Monday, 23 December 2013

Hollywood Babble On & On #1103: Be Careful What You Wish For...

I'm sure you've probably heard about Phil Robertson of the A&E Network's flagship reality show Duck Dynasty. The bearded patriarch stated in an interview that he views homosexuality a sin, and while most media outlets said he compared it to bestiality, he actually compared to all sorts of sins, including heterosexual promiscuity, and he also said that the Bible says he had to love all people regardless of their sinning ways.

GLAAD freaked out, A&E panicked, and they suspended Roberston from the show, which will probably lead to its cancellation since the rest of the family won't go on without him, and they don't need A&E to be rich.

Around the same time a minor PR flack named Justine Sacco dropped the sort of tasteless "edgy" joke that a friend reminded me was like something Sarah Silverman gets paid to say on a daily basis.

Over the next 12 hours the joke was picked up by various websites and she was declared public enemy number one, and she lost her job, and probably won't be able to get another one for many, many years.

A little later Steve Martin made a joke on twitter, that, although I never saw it before it was deleted, was interpreted as some as racist. Martin has spent the time since then deleting the tweet, defending himself, and his livelihood, while apologizing profusely for giving anyone any offence.

Now folks are saying that this is a good thing. People must learn that words that offend or hurt the feelings of others have consequences, and that this is not censorship since it doesn't involve government action.

Well, be careful what you wish for, because it's happened before and folks weren't too keen on it when it did happen.

Now you might be furrowing your brow in a feeble attempt to understand, but give me a minute to explain.

The time I'm talking about occurred not that long ago, and has been clouded a lot by myth and misunderstanding.

I'm talking about the Hollywood Blacklist.

Now you might be tempted to say: "Hey, that's different, that was Senator Joe McCarthy, and the US Government doing that, not private citizens!"

And you would be mostly wrong.

In the late 1940s the House Un-American Activities Committee of the US Congress did investigate the leftist political views of people in show business.
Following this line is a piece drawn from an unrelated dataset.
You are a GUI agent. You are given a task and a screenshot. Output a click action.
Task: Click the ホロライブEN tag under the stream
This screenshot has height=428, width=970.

The Hollywood Ten were jailed for refusing to cooperate but that's not the whole story.

Republican Sen. Joe McCarthy's committee didn't target Hollywood in the way popular imagination claims he did. His bipartisan hearings were over government officials and military personnel working for the "reds," and it was others in the Democrat controlled who held hearings over Hollywood.

However, the government did not order the blacklist. Legally it couldn't enforce any sort of blacklist.

The blacklist was created by private "political action" groups who published pamphlets with titles like Red Channels, that pointed the finger at Hollywood people, and threatened boycotts and public protests shaming the whole corporation as "reds."

The studios, fearing the threatened boycotts and protests, and wanting to survive with a minimum of hassle just went along.

They had too much to lose by not going along.

People lost their livelihoods and had their dreams destroyed because someone declared that something they said, done, or believed in offended them.

Now some may say that it's different, but in reality, it's just window dressing. The folks waving the virtual  torches and pitchforks are saying that they're doing it to combat hate against the LGBT community, ethnic minorities, and other groups. 

That's all well and good, but remember, the publishers of Red Channels thought they were combating the hatred of democracy and the American way of life.

Yes, words have consequences but so does trying to squash words in the name of some political goal, no matter how noble you might think that goal is. 

If you don't like what someone says or believes, you can say that person is an asshole, and refuse to buy their product, or watch their shows. However, when you start demanding that people be fired, taken off the air, or otherwise publicly punished in the virtual stocks for what they said or believe, then you're treading on a thin tightrope. A lot of bad things can happen on a tightrope, you can fall off, it can be cut out from under you, or your enemies can use it to hang you.

So lesson is to pick your battles and be extremely careful what you wish for, because you might just get it, and then some.

And on that upbeat note I bid you all a Merry Christmas.

1 comment:

  1. "How to Serve Man" = cook book.

    McCarthy related movies = How to silence lefty opposition.